Rear Admiral Peter Gumataotao
Join us as we celebrate Asian American and Pacific Islander Sailors, past and present, and their important contributions to the defense of our nation.
I am very proud to call myself a Pacific Islander. I do consider myself fortunate to live in a great country where there are no limits to opportunities and what you can do with these opportunities.
Q: Why did you decide to join the Navy?
A: I appreciate the question, and for many I suspect, serving in the military was a goal or passion from an early age. But for me, it was simply a combination of a persistent Blue and Gold officer by the name of CDR Larry Schlang who saw something in me to push for the Naval Academy.
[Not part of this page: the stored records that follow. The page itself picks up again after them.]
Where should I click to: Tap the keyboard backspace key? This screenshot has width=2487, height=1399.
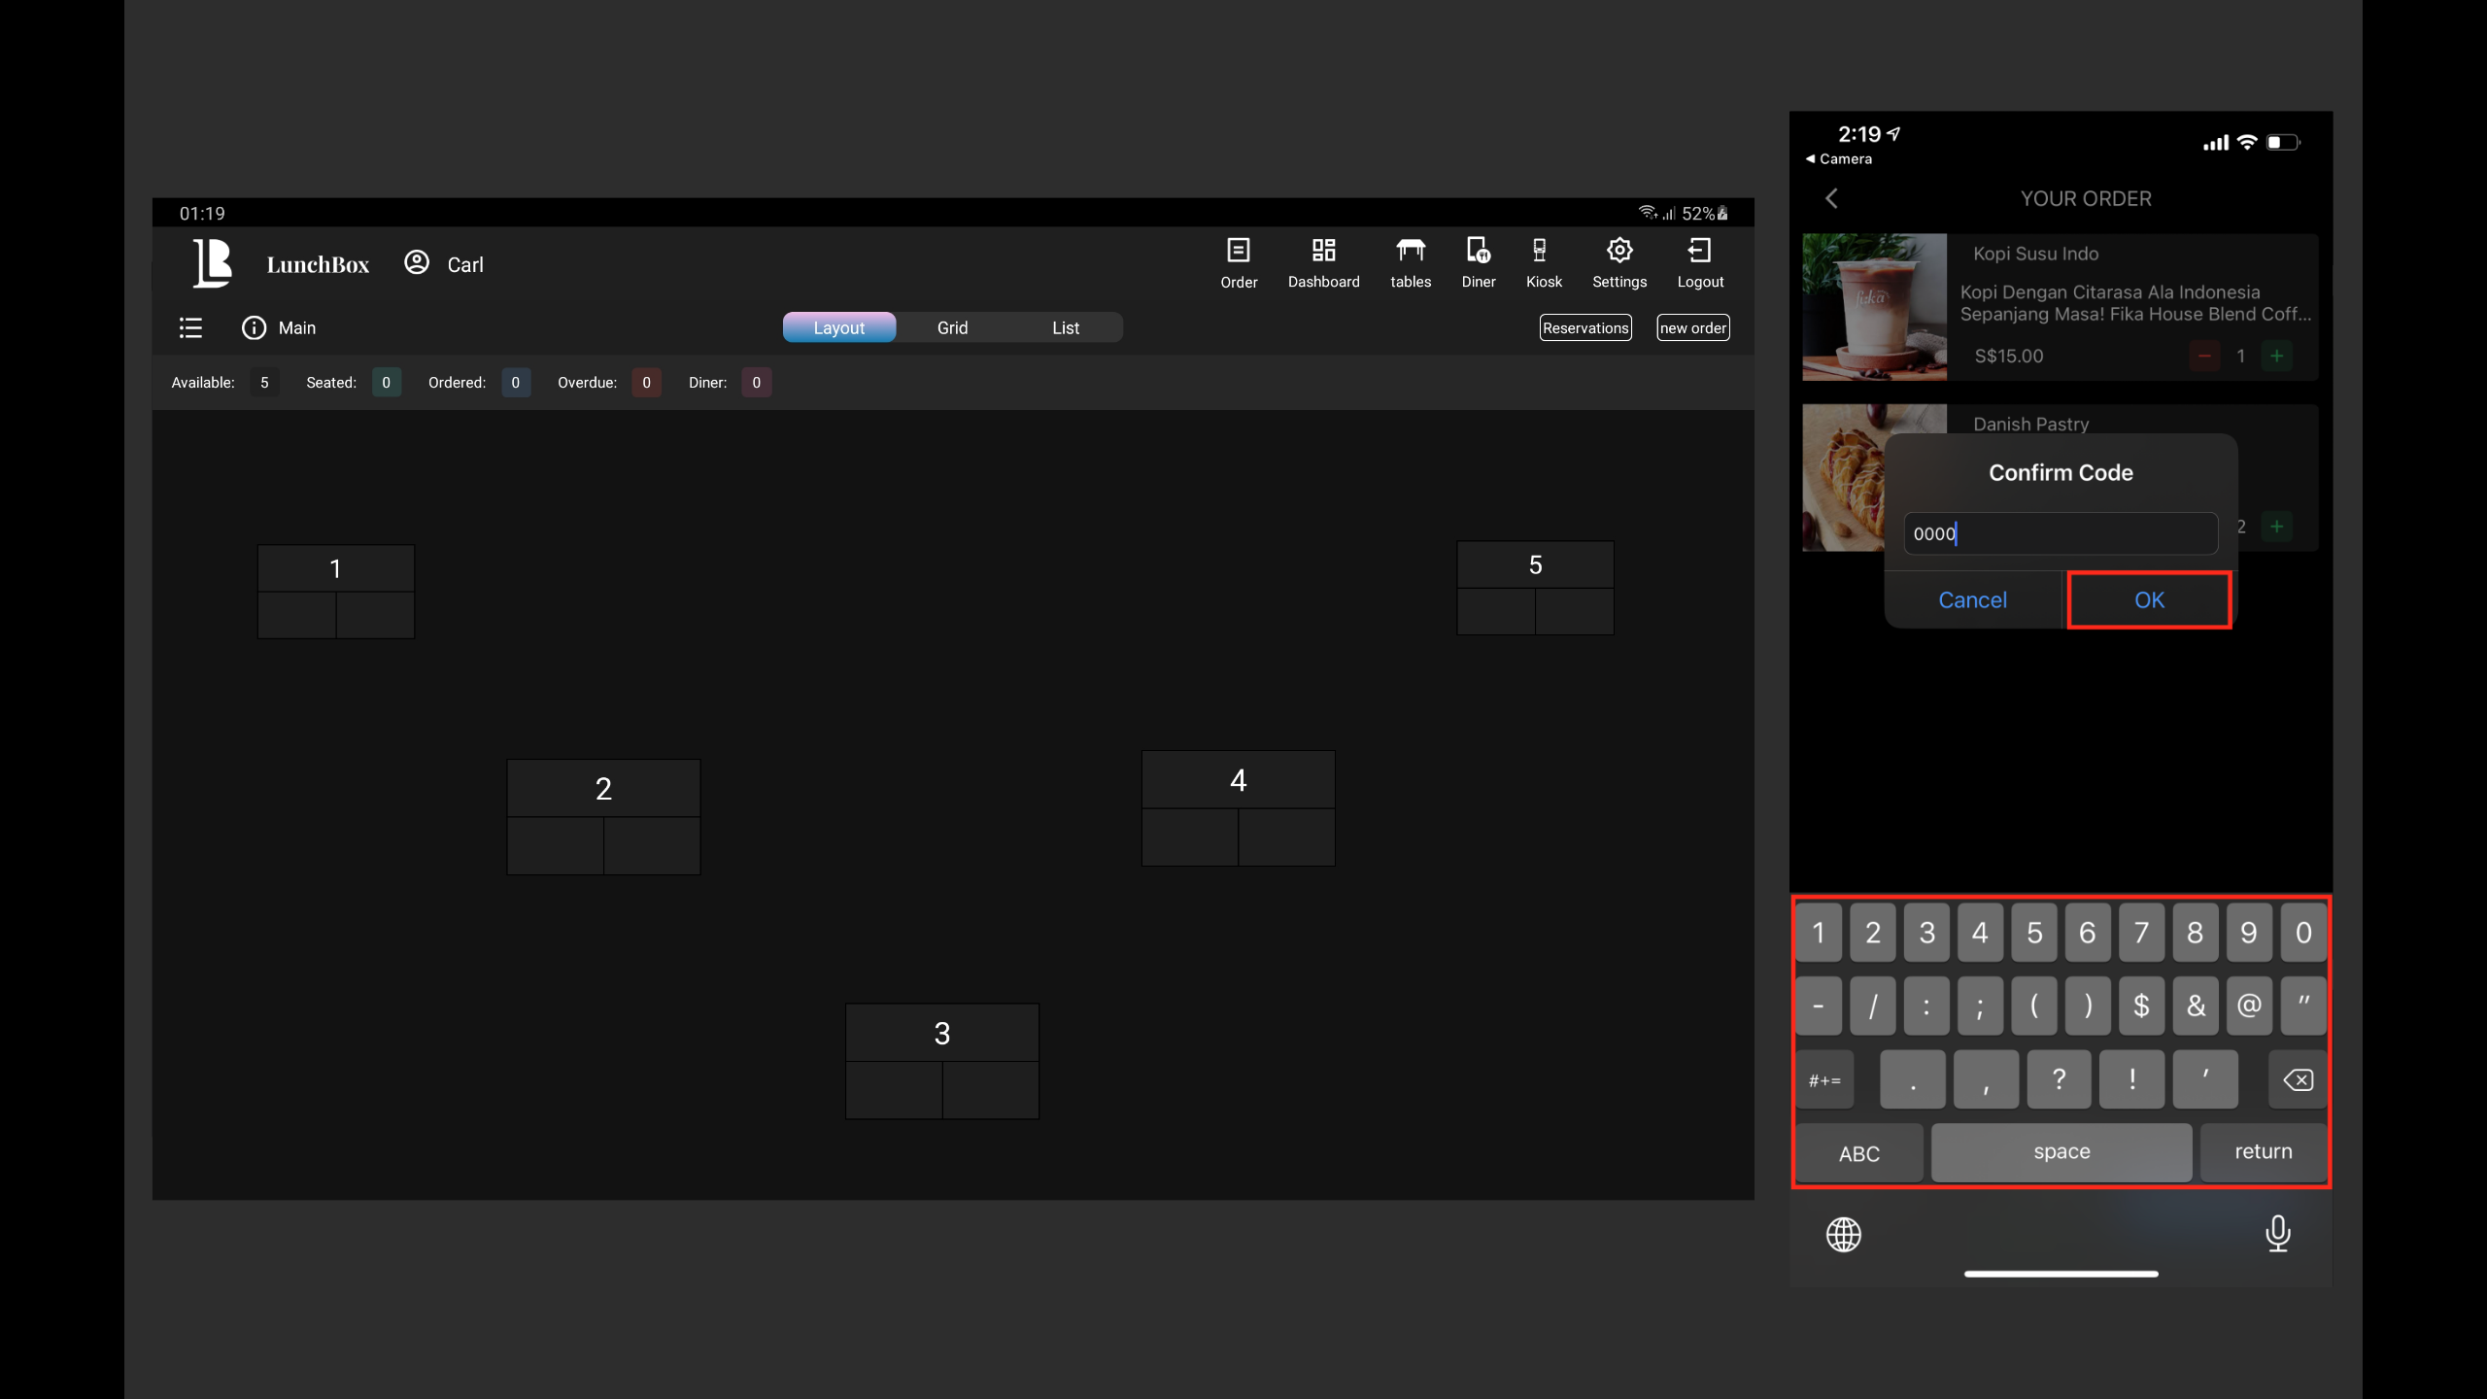(x=2297, y=1079)
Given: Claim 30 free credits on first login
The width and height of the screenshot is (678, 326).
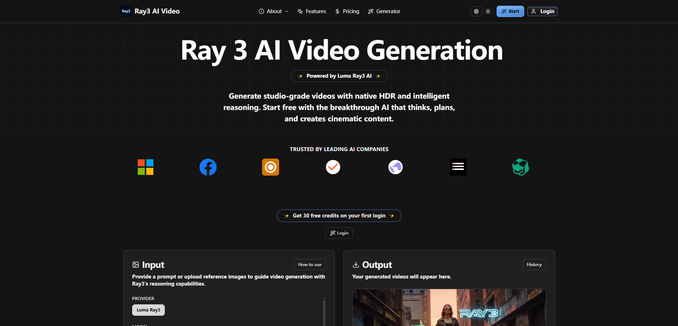Looking at the screenshot, I should (339, 215).
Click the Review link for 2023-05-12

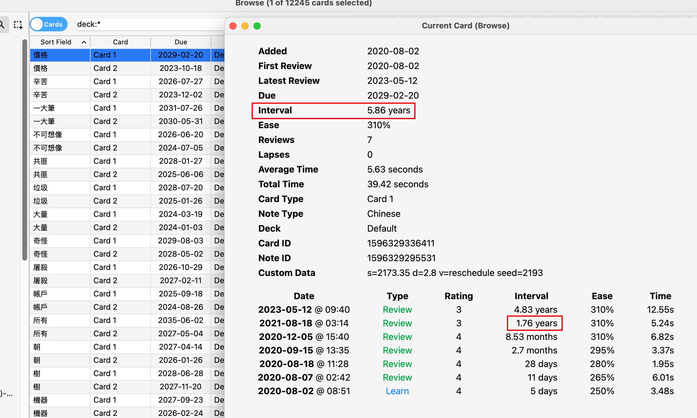pos(397,309)
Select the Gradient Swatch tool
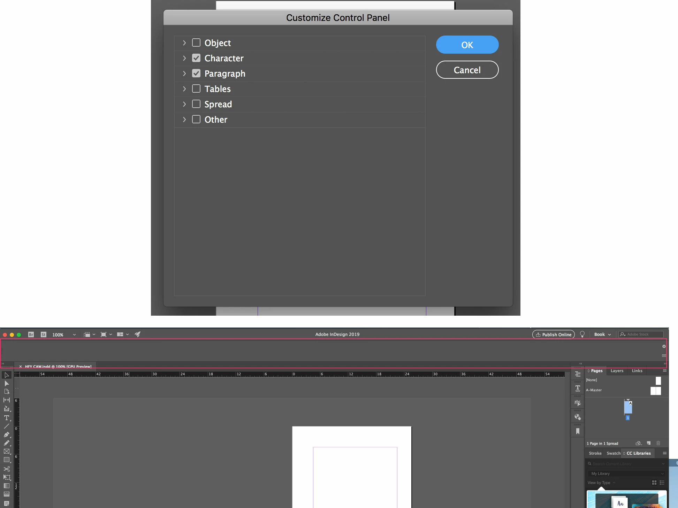Viewport: 678px width, 508px height. tap(6, 486)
That, combined with pure curiosity to see the world and experience first-hand, places I only read about or saw on TV, led me to the Navy. In retrospect, I am very grateful to CDR Schlang for all his efforts to ensure I was given a fair shot at going to Annapolis. You see, my initial application was turned down by the admissions board, specifically a medical board which determined my fit for service was in question due to a history of heart disease and diabetes in my family. I had my first dose of "common sense" when Larry asked if I was diagnosed with the same conditions and replied no. Unbeknownst to me at the time, Larry then pursued every option to get my record re-evaluated. His perseverance made a big difference and I was eventually given an appointment to the Naval Academy Preparatory School in Newport Rhode Island. That year in Newport helped me prepare mentally and physically for the four arduous years at the Academy. By the way, I still have the original correspondence from the Med-Board that Larry gave me which stated I was unfit for military service. Maybe I should frame it. A good lesson for anyone who falls short with the first shot is to never give up.
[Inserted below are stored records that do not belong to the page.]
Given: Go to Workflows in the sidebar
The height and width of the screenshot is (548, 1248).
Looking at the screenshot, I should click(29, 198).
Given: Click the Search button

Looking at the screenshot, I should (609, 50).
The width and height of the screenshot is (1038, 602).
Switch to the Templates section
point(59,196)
Q: Who are your role models or mentors that have influenced you or helped guide you?
A: My mom and dad were awesome role models and mentors from day one. Both were very humble. They taught me not to judge others. They showed me what an ounce of kindness, patience and a simple smile could do towards building respect with others. A hug in our house was not uncommon. Growing up, we also did a lot as a family. From fishing, working at the ranch, playing cards to the wee hours of the night, or going to church almost daily, it was always done as a family. I didn't think this was anything special from what others experienced and in fact, much of what my mom and dad taught me was a big part of the culture on Guam. But I do look back at my idyllic upbringing and I'm grateful for the values I took away from it, especially the importance of keeping God center in everything we did. Made me appreciate what I had and not worry about what we didn't have. I didn't think much about it then but I see now how this upbringing benefitted me throughout my career and more importantly, in my life as a husband and father. Professionally, I did not lack mentors or role models. In fact, to name a few would leave out so many. I was fortunate to have great Chief Petty Officers, exceptional Commanding Officers, and shipmates who took the time to mentor and guide my development as a Naval Officer. Many went out on the ledge for me which only inspired me to do better.
Q: Which past assignments are the most memorable to you and why?
A: Unquestionably, all my Command tours were most memorable: USS CURTIS WILBUR, USS DECATUR, DESRON THIRTY ONE, NAVAL FORCES KOREA, CARRIER STRIKE GROUP ELEVEN and NAVAL SURFACE FORCES ATLANTIC. What stood out the most about these tours were the phenomenal people that came together as a team. Were there challenges? Absolutely, but I was always astonished by how much we could accomplish and overcome with a tight team who believed in a purpose greater than ourselves. My Sailors inspired me and I grew immeasurably as a person as a result of all these command tours. I'd be remised if I didn't say that my JO tours were also very special. I had a blast in both Division Officer tours. The positive experiences I had in those first five years set the tone and played a big factor of whether I stayed in the Navy or not.